[Dataset excerpt]
□ □ □ □
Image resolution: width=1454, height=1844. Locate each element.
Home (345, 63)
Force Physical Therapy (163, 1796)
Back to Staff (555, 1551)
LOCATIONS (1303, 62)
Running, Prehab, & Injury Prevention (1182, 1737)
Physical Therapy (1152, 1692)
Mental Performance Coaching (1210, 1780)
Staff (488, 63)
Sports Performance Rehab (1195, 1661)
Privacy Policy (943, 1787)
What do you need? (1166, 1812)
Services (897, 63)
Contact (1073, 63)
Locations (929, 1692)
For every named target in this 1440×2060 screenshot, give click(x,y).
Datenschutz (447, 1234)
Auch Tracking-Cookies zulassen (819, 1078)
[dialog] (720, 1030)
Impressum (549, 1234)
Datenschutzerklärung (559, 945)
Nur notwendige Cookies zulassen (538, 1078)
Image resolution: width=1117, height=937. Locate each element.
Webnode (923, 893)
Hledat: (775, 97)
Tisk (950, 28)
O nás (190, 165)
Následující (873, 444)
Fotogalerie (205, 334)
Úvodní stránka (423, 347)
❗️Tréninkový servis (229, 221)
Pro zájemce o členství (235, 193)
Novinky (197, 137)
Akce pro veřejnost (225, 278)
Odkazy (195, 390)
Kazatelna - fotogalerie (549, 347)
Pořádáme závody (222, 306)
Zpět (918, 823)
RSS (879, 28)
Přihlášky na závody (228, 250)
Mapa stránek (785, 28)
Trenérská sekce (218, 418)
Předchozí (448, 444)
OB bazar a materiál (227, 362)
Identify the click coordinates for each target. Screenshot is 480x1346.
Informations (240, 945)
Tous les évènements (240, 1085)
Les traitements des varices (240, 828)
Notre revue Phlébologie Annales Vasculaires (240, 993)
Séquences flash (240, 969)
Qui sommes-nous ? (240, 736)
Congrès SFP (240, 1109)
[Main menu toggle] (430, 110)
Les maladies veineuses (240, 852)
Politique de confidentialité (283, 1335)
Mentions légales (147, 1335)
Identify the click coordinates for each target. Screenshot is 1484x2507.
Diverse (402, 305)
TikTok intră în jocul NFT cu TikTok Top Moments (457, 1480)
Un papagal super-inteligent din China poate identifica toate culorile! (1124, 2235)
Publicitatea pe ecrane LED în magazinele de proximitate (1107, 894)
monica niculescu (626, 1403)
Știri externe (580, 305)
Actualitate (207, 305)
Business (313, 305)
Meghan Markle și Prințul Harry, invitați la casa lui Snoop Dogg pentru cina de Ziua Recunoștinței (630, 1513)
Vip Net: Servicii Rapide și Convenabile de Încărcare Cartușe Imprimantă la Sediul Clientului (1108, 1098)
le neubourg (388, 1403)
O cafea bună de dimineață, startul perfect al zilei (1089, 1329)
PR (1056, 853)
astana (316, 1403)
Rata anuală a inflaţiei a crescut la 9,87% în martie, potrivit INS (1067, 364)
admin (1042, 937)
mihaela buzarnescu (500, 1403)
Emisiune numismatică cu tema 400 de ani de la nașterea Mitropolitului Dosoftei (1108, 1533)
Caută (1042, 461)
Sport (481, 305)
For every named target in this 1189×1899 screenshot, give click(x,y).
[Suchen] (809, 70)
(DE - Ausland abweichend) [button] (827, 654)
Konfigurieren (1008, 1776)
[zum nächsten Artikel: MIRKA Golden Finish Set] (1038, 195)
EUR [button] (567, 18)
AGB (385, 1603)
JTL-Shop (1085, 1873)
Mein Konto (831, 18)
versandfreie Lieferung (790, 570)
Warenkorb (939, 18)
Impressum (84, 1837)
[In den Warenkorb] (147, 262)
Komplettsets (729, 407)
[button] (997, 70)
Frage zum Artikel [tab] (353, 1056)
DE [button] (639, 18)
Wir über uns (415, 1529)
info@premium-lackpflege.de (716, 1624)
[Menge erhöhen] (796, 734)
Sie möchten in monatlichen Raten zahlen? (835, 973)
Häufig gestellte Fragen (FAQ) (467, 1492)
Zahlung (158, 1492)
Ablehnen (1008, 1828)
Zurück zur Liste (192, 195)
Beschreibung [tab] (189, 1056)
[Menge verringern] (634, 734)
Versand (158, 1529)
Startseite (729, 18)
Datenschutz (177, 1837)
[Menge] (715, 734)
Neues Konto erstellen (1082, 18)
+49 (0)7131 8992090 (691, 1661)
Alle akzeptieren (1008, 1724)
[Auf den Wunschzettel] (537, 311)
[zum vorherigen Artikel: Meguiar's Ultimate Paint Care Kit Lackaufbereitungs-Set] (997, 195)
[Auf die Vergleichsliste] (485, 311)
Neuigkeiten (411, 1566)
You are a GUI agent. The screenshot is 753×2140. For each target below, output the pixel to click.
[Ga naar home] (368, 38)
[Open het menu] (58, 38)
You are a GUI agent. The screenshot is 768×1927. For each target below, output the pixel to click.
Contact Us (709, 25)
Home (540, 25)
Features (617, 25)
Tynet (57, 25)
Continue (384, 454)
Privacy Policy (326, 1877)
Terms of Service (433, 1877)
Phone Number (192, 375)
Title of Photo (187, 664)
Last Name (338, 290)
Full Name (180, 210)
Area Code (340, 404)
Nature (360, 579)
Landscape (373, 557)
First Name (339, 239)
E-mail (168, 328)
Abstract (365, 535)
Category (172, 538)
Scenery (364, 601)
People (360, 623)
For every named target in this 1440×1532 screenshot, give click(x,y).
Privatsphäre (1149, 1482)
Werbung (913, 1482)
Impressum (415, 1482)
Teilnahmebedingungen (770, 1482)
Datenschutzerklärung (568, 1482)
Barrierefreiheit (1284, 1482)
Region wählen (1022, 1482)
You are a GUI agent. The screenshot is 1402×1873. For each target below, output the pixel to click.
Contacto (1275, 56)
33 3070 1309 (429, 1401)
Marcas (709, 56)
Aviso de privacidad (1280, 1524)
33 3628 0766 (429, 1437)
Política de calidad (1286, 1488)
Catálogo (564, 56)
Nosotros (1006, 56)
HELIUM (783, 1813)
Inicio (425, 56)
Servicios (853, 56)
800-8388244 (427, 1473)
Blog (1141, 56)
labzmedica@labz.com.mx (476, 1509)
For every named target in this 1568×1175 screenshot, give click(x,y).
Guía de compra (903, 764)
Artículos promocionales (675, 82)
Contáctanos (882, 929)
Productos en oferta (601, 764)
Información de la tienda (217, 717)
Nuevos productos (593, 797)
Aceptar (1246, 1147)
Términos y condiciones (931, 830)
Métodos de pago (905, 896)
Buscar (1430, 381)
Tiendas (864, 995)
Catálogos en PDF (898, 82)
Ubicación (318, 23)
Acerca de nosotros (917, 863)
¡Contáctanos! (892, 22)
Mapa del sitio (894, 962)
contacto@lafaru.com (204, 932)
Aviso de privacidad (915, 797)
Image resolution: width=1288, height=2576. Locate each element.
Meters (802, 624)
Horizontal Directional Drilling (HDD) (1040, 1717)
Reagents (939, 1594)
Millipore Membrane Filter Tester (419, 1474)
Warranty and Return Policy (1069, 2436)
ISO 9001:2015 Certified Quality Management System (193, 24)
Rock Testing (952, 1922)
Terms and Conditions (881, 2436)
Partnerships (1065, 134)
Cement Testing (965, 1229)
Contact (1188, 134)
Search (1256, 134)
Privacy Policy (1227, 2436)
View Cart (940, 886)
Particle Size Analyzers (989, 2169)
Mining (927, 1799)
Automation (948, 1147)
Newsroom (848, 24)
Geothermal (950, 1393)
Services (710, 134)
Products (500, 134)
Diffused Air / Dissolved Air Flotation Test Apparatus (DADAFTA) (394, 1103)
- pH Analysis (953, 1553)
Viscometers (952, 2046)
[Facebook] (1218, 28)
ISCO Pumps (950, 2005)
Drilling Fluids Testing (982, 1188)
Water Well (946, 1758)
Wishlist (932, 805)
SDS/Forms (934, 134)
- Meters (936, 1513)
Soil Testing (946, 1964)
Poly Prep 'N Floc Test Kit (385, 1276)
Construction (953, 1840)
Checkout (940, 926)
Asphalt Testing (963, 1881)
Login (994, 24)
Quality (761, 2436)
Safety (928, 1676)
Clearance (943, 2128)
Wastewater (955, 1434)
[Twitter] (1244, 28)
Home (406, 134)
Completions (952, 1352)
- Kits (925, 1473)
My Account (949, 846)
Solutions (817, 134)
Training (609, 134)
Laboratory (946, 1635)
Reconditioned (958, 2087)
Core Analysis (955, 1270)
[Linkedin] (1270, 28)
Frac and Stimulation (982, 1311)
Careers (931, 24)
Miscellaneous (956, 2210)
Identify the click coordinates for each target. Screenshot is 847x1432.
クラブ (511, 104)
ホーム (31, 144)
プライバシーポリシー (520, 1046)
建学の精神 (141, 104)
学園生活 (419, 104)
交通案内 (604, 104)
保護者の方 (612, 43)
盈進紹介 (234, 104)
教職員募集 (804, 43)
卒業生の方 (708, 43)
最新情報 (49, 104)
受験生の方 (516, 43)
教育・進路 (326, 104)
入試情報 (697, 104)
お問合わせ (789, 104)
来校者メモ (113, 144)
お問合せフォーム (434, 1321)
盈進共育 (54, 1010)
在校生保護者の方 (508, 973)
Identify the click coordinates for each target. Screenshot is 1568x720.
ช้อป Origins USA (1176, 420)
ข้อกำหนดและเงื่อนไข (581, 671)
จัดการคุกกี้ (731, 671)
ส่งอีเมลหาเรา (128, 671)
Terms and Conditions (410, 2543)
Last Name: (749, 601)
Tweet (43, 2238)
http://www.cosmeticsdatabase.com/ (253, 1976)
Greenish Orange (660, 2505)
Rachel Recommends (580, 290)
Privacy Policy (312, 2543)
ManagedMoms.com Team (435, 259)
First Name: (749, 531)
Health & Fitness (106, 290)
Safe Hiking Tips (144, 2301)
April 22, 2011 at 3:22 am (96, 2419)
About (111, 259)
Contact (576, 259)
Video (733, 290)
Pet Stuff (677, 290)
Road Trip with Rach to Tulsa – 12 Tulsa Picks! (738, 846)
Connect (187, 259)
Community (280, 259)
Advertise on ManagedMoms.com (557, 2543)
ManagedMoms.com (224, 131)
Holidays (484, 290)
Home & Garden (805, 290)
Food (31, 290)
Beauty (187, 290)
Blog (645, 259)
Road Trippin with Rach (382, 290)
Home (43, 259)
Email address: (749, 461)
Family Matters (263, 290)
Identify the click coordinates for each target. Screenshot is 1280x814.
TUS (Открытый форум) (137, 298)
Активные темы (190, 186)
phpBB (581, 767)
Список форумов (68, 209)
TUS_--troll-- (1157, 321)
□ □ □ □
- _Task to carry out_
How many lines in the entries above contain the word "below"? Reply with the number alone.

- _Written answer_
3